# Aim of the exercise
Can you render the data below as a Markdown table with the columns Row and Line, putting each line in its own numbered row and skipping any blank lines? Leave the pictures out.

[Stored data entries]

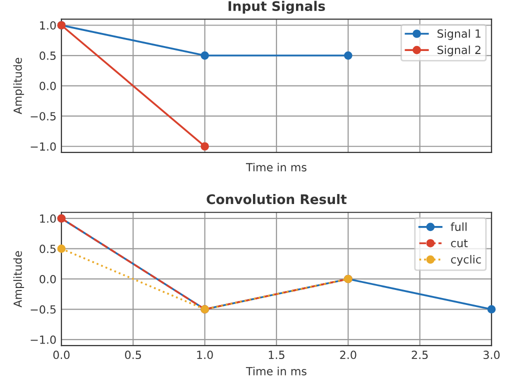 The width and height of the screenshot is (512, 384). Describe the element at coordinates (466, 260) in the screenshot. I see `legend-label: cyclic` at that location.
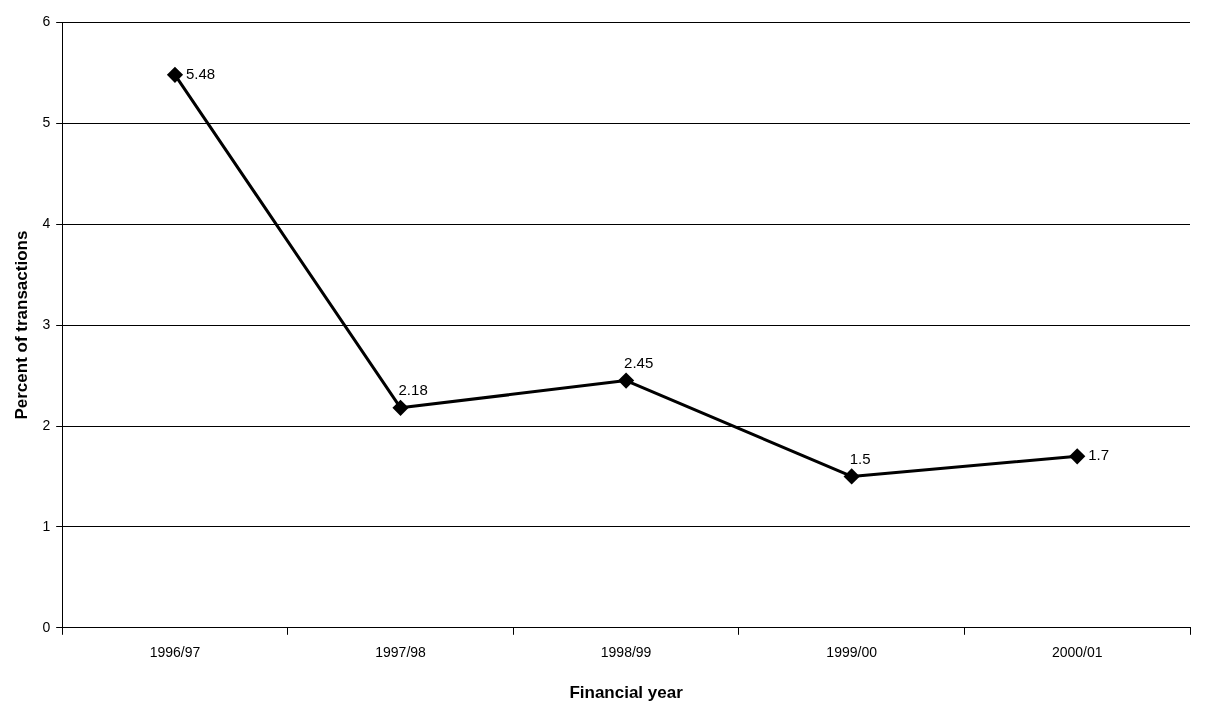  Describe the element at coordinates (21, 325) in the screenshot. I see `y-axis-title: Percent of transactions` at that location.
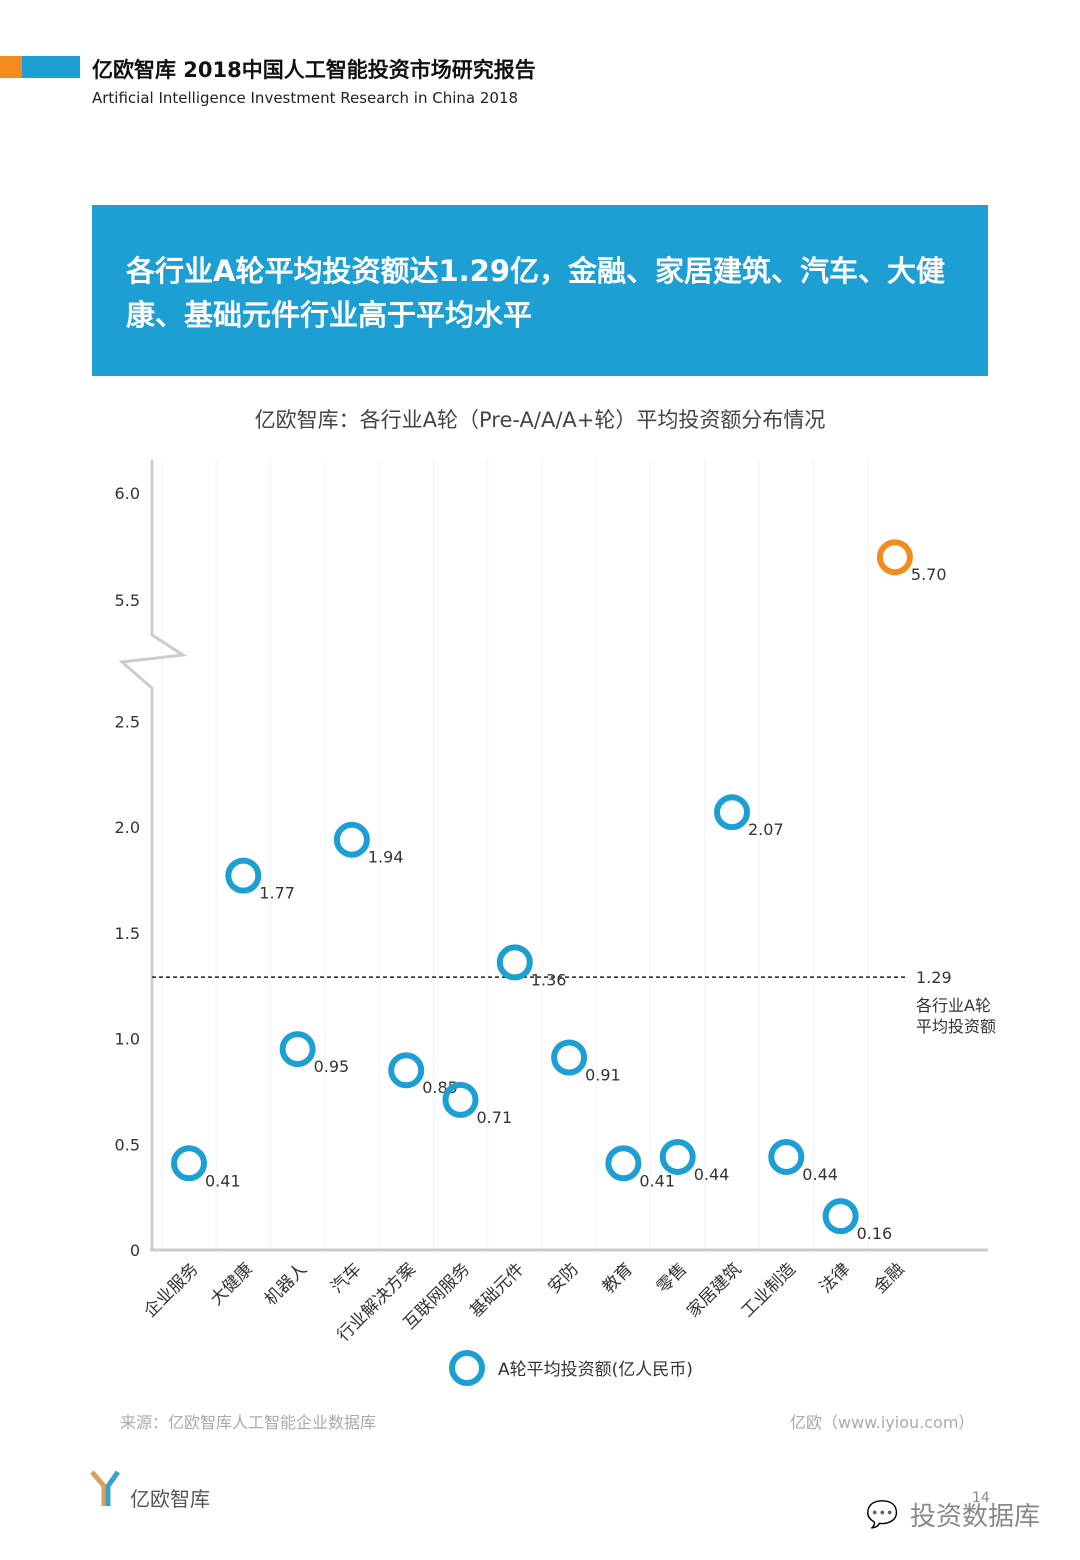  Describe the element at coordinates (128, 722) in the screenshot. I see `y-tick-label: 2.5` at that location.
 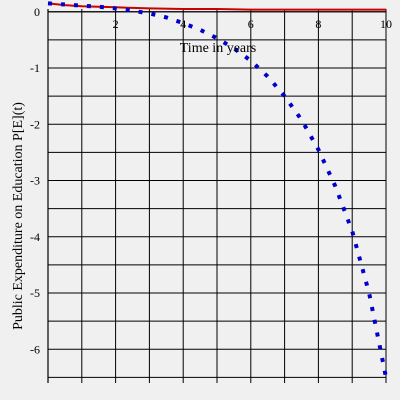 What do you see at coordinates (218, 48) in the screenshot?
I see `x-axis-label: Time in years` at bounding box center [218, 48].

# Solution
| Row | Line |
|---|---|
| 1 |  The width and height of the screenshot is (512, 384). Describe the element at coordinates (466, 260) in the screenshot. I see `legend-label: cyclic` at that location. |
| 2 |   Describe the element at coordinates (21, 325) in the screenshot. I see `y-axis-title: Percent of transactions` at that location. |
| 3 |   Describe the element at coordinates (128, 722) in the screenshot. I see `y-tick-label: 2.5` at that location. |
| 4 |   What do you see at coordinates (218, 48) in the screenshot? |
| 5 | I see `x-axis-label: Time in years` at bounding box center [218, 48]. |